A simple closed curve $C$ is given by $\textbf{x} = (f(t), tf(t)), t\in [a,b]$.
Show that the area enclosed by the curve is given by $A = \frac{1}{2}\int_{a}^{b}f(t)^2dt$.
I tried to use Green's theorem here, so choosing $\mathbf{F} = (0, -x)$ implies that the area is given by $$\int_{C}^{} \mathbf{F} \cdot \mathbf{dx} = \int_a^b -f(t)\ (\frac{d}{dt}tf(t))\ dt = \int_a^b -f(t)(f(t) + tf'(t))\ dt = \int_a^b -f(t)^2 - tf(t)f'(t)\ dt$$
Then integration by parts gives me that $$\int_a^b tf(t)f'(t) = \frac{1}{2}(tf(t)^2 - \int_a^b f(t)^2\ dt)$$ and this result into the original yields
$$ \int_C \mathbf{F} \cdot \mathbf{dx} = -\frac{1}{2}\int_a^b f(t)^2\ dt + tf(t)^2$$
I'm not sure where I'm going wrong or if this is the right approach to showing this result. How would I move forward here?

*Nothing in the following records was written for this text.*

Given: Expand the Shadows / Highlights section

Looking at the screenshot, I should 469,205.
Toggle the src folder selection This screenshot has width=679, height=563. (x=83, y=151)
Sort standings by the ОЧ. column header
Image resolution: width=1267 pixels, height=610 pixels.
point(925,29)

Let $F = (M, N)$, then, by greens theorem, if $\partial \Sigma$ is piecewise smooth : $$ \oint_{\partial \Sigma} \textbf{F} .d\textbf{r} = \iint_{\Sigma}\frac{\partial N}{\partial x} - \frac{\partial M}{\partial y} dA $$ We are given that $\partial \Sigma$ is described by $\textbf{r} = (f(t), tf(t))$ where $t \in [a, b]$. If we let $M = -y$ and $N = x$, we get: $$ \int_{a}^{b} (-tf(t), f(t)).(f'(t), f(t) + tf'(t))dt = \iint_{\Sigma} 1 - (-1)dA $$ $$ \int_{a}^{b} -tf(t)f'(t)+f^2(t)+tf(t)f'(t)dt = 2\iint_{\Sigma}dA $$ $$ \int_{a}^{b} f^2(t)dt = 2\iint_{\Sigma}dA $$ $$ \frac{1}{2}\int_{a}^{b} f^2(t)dt = \iint_{\Sigma}dA $$ $$ \therefore A = \frac{1}{2}\int_{a}^{b} f^2(t)dt $$